**Data records:**
========

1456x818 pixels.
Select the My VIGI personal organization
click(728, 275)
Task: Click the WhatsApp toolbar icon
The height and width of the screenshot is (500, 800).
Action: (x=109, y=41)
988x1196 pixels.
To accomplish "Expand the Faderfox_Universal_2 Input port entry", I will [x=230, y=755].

========

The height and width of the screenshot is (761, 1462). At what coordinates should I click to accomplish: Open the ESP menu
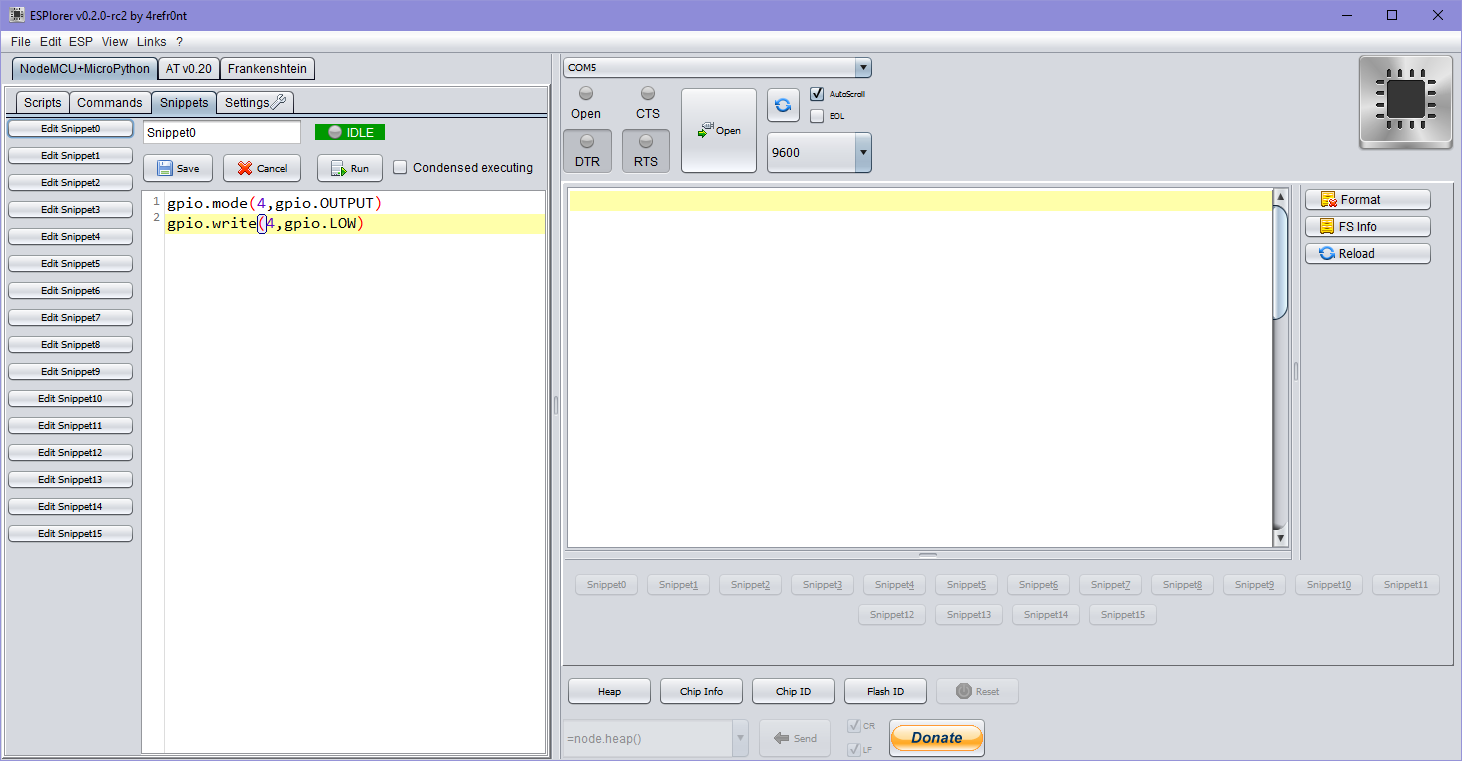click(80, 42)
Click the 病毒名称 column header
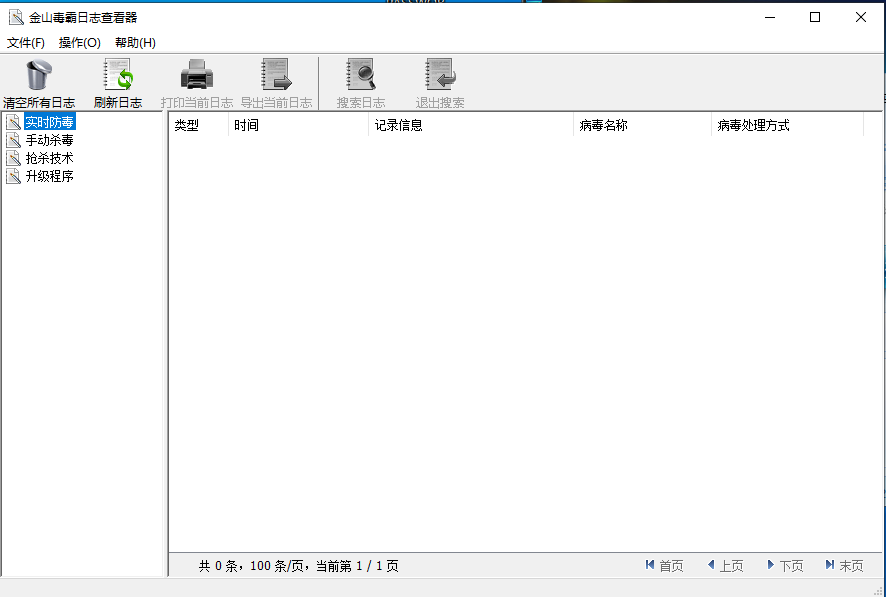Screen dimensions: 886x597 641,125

========

**What you need to do:** Convert the entries starting with the line that contains "Task: Click the WhatsApp toolbar icon" and going on through the line that contains "will [x=230, y=755]." into a JSON list of strings, one string per line, with blank lines omitted.

**Written response:**
[
  "Task: Click the WhatsApp toolbar icon",
  "The height and width of the screenshot is (500, 800).",
  "Action: (x=109, y=41)",
  "988x1196 pixels.",
  "To accomplish \"Expand the Faderfox_Universal_2 Input port entry\", I will [x=230, y=755]."
]